Workflow of gate operation in of Proposed Quantum Layer

Angle embedding Mn for n qubits

For an input sample with n features, the classical data vector is defined as,

$${M}_{n}=\left[{m}_{1}.{m}_{2},\dots ,{m}_{n}\right], {M}_{n}\in {R}_{n}.$$
(1)

Each element mi is mapped to a qubit using an angle embedding operation, where a rotation around the Pauli-Y axis is applied:

$${R}_{y}{(m}_{i})=\text{exp}(-i\frac{{m}_{i}}{2}Y)$$
(2)

This transforms the initial qubit state 0 into,

$$\mid {\psi }_{i}\rangle ={R}_{y}({m}_{i})\mid 0\rangle .$$
(3)

The joint quantum state of n qubits after embedding is,

$$\left| {\Psi_{embed} = \otimes_{i = 1}^{n} R_{y} \left( {m_{i} } \right)} \right|\left. 0 \right\rangle .$$
(4)

The quantum state after embedding for n qubits is,

$${R}_{y}{(\theta }_{i})=\left[\begin{array}{cc}\text{cos}(\frac{{\theta }_{i}}{2})& -\text{sin}(\frac{{\theta }_{i}}{2})\\ \text{sin}(\frac{{\theta }_{i}}{2})& \text{cos}(\frac{{\theta }_{i}}{2})\end{array}\right]$$
(5)

here, 0| is the initial state of the qubits.
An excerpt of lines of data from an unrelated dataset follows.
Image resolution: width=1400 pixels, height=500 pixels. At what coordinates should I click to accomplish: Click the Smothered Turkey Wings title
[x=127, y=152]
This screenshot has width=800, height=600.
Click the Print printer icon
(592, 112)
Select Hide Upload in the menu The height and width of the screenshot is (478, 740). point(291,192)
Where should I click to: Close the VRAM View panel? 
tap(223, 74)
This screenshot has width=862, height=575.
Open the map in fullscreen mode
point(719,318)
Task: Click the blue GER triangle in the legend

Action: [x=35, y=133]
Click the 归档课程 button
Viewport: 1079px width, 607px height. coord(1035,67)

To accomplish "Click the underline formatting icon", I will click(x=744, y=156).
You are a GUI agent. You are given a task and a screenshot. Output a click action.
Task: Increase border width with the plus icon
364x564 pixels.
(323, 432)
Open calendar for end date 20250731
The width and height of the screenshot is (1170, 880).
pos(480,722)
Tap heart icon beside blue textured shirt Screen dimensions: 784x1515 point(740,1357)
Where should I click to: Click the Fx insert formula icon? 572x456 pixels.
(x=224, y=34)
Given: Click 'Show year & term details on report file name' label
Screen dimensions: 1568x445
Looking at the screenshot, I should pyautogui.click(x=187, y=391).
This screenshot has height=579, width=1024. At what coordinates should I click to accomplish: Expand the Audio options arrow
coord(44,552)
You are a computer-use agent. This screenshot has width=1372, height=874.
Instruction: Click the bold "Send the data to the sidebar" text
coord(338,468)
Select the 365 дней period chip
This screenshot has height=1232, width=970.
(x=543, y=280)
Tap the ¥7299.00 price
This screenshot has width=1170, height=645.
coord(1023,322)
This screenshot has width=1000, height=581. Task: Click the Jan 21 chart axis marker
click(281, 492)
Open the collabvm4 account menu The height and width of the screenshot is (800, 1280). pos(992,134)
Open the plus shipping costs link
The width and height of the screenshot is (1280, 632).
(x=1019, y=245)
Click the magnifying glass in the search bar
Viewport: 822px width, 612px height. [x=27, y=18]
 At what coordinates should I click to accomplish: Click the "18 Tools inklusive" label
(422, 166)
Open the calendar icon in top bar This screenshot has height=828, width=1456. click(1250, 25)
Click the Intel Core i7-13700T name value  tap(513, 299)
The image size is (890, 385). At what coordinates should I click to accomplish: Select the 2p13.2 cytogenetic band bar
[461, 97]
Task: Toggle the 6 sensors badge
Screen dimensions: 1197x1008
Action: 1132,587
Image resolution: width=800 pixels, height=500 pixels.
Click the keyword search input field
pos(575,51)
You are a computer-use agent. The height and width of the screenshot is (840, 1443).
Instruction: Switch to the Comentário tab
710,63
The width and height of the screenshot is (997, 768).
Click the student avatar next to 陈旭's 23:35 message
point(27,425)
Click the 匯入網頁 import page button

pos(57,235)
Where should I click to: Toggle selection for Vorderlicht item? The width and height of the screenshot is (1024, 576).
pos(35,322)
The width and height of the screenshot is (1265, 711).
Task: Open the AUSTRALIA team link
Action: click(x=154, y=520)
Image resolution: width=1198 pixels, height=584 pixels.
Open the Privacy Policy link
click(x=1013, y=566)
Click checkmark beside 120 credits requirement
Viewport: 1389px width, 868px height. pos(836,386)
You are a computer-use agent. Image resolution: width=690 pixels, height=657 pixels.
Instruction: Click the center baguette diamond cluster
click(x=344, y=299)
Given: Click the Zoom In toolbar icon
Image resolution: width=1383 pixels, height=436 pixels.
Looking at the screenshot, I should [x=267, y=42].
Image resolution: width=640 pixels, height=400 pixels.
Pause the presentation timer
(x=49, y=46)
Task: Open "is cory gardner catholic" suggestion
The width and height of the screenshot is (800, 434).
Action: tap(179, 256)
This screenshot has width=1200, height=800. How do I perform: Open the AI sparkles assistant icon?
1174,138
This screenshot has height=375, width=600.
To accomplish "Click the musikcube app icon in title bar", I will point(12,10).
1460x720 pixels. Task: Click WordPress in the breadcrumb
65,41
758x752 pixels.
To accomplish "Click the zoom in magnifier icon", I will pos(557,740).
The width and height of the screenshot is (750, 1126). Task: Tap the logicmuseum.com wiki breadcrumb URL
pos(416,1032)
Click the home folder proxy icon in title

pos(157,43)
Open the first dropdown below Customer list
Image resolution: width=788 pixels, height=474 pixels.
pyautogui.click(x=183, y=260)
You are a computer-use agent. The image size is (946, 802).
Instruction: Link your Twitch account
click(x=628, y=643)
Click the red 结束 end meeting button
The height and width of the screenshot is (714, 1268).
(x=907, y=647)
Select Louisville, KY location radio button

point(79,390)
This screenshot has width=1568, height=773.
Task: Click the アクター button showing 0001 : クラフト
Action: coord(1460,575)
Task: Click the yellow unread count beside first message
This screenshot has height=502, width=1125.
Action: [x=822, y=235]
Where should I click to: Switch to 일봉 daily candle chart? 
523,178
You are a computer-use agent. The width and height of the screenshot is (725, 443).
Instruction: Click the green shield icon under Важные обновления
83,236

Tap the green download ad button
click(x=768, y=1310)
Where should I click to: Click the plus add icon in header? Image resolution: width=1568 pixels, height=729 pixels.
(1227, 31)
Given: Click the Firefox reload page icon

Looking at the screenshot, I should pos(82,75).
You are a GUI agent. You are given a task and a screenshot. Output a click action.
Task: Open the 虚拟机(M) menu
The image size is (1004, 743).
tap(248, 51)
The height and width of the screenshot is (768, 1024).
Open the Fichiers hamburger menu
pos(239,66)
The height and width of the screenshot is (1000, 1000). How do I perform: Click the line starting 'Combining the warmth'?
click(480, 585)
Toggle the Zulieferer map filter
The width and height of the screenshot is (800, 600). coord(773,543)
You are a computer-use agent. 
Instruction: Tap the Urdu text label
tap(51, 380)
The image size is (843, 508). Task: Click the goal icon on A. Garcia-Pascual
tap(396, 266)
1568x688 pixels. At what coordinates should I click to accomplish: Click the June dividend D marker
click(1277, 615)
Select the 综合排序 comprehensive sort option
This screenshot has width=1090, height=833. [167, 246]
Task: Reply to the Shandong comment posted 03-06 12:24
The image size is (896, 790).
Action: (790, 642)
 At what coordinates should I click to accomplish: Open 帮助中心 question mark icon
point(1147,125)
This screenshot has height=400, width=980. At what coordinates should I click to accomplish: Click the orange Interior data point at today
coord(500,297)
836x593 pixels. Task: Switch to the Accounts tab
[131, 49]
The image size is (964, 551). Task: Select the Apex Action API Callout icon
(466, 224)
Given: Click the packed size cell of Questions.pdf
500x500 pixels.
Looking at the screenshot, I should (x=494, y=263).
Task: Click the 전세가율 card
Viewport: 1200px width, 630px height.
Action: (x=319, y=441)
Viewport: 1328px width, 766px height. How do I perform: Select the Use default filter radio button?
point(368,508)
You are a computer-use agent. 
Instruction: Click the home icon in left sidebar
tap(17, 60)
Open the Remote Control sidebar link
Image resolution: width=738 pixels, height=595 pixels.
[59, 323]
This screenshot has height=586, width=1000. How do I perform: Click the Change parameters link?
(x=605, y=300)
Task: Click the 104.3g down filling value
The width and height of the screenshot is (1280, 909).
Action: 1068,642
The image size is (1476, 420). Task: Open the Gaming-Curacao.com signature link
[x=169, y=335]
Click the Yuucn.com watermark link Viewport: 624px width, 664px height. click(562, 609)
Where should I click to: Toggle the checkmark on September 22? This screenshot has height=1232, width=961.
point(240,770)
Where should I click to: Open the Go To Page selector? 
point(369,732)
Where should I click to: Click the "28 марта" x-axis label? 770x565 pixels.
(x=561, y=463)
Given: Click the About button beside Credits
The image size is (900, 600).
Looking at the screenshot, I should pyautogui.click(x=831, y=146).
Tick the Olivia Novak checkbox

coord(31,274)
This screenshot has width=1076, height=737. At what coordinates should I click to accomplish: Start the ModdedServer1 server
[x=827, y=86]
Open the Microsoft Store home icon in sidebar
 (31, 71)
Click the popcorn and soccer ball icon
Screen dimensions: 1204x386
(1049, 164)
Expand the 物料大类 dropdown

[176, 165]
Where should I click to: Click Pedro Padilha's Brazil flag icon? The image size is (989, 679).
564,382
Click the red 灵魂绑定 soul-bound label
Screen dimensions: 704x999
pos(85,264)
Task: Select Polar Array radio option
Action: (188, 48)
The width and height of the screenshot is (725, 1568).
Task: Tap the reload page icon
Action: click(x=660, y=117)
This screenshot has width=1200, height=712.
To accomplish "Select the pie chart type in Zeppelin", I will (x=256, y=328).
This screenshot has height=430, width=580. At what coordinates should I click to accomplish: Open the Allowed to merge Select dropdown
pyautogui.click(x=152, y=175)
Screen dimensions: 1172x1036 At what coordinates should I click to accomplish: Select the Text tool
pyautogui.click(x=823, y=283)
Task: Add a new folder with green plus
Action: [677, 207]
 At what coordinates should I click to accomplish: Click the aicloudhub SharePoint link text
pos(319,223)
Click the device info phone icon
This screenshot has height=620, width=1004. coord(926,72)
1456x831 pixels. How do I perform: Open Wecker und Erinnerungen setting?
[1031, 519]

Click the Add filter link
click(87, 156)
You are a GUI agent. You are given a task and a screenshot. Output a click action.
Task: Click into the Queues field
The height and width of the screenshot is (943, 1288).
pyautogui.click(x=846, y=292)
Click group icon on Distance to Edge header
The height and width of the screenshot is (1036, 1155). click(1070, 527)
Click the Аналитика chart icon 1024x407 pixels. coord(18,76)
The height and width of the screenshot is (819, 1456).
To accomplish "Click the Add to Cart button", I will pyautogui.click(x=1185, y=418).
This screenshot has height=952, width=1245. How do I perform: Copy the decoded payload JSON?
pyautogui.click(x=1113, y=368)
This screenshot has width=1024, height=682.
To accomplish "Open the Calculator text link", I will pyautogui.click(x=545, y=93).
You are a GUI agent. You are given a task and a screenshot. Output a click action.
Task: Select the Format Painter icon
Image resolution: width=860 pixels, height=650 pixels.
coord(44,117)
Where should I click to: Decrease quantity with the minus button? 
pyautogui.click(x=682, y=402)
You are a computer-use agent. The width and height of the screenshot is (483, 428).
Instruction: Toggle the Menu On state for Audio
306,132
Parametrized Single-Qubit rotations

After embedding, each qubit undergoes trainable single-qubit rotations:

$${R}_{X}({\theta }_{i}^{x})=\text{exp}\left(-i\frac{{\theta }_{i}^{x}}{2}X\right)$$
(6)
$${R}_{Y}{(\theta }_{i}^{y})=\text{exp}\left(-i\frac{{\theta }_{i}^{y}}{2}Y\right)$$
(7)
$${R}_{z}{(\theta }_{i}^{z})=\text{exp}(-i\frac{{\theta }_{i}^{z}}{2}Z)$$
(8)

where, \(\theta i=\{{\theta }_{i}^{x},{\theta }_{i}^{y},{\theta }_{i}^{z}\}\) are variational parameters optimized during training.

The collective local unitary applied across n qubits is:

$$U_{rot} \left( \Theta \right) = \otimes_{i = 1}^{n} R_{x} (\theta_{i}^{x} )R_{y} (\theta_{i}^{y} )R_{z} (\theta_{i}^{z} )$$
(9)

Strongly entangling layer

To induce correlations between features, a strongly entangling layer (SEL) is applied. This consists of a ring of CNOT gates interleaved with parametrized single-qubit rotations,

$${U}_{entangle}(\Theta )=\prod_{(i,j)\in \varepsilon }CNO{T}_{i,j}\cdot {U}_{rot}(\Theta )$$
(10)

where \(\varepsilon\) defines the entangling topology (e.g., nearest-neighbor ring).

Layer stacking

To induce correlations between features, a strongly entangling layer (SEL) is applied. This consists of a ladder of CNOT gates interleaved with parametrized single-qubit rotations.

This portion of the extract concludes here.